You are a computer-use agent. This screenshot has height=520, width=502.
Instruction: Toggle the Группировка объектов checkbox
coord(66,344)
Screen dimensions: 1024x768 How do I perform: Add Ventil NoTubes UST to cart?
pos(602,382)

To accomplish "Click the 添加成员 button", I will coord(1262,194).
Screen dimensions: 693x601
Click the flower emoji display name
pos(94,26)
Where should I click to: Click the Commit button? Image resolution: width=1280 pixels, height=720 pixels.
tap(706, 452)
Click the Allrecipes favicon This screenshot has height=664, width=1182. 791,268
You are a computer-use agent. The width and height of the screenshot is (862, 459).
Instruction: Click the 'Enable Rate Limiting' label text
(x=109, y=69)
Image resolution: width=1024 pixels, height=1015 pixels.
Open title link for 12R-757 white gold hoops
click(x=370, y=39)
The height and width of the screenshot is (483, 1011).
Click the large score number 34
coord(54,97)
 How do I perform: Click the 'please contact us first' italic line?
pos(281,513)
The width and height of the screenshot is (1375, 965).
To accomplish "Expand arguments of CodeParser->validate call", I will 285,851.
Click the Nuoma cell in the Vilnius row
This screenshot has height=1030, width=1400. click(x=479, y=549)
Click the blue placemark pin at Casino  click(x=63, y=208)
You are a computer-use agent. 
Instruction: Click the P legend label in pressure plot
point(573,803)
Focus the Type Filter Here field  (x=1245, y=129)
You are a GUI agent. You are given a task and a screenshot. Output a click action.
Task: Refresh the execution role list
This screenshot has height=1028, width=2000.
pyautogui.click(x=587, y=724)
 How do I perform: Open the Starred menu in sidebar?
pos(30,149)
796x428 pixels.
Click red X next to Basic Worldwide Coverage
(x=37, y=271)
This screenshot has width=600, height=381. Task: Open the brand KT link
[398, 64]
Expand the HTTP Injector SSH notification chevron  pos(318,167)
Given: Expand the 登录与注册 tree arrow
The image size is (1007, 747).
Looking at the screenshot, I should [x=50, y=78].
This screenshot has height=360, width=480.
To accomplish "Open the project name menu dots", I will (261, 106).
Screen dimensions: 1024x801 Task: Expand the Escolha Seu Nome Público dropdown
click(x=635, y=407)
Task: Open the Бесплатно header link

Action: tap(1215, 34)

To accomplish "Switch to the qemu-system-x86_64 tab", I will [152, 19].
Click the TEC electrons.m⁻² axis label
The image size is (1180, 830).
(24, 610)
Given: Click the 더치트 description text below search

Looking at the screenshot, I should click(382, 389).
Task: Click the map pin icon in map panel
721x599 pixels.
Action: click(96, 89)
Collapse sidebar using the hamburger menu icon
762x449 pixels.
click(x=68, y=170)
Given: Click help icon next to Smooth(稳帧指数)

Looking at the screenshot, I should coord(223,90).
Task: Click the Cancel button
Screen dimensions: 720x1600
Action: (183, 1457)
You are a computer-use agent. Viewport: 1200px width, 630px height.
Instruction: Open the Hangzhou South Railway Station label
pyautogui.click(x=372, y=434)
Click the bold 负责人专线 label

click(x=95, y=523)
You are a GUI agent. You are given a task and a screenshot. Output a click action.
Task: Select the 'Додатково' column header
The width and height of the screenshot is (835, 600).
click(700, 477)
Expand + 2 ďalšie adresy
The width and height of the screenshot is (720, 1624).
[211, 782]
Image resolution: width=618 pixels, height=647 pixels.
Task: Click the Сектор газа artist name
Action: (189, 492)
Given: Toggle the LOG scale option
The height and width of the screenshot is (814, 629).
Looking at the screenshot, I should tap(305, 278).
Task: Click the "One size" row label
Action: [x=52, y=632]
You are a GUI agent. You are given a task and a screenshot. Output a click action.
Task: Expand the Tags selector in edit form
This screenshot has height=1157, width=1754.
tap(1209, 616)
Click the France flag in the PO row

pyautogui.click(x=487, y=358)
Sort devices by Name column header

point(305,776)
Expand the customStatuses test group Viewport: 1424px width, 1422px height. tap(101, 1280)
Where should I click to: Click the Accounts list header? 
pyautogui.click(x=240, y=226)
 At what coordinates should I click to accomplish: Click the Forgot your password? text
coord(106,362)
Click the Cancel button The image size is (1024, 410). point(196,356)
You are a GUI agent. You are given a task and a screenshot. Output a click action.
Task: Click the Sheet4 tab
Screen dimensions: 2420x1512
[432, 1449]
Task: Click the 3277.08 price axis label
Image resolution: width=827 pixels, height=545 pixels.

● ● ● ● ●

The answer must be every line from the records above that contains the word "computer", copied out.

_EXPECTED ANSWER_:
You are a computer-use agent. This screenshot has height=520, width=502.
You are a computer-use agent. The width and height of the screenshot is (862, 459).
You are a computer-use agent. 
You are a computer-use agent. Viewport: 1200px width, 630px height.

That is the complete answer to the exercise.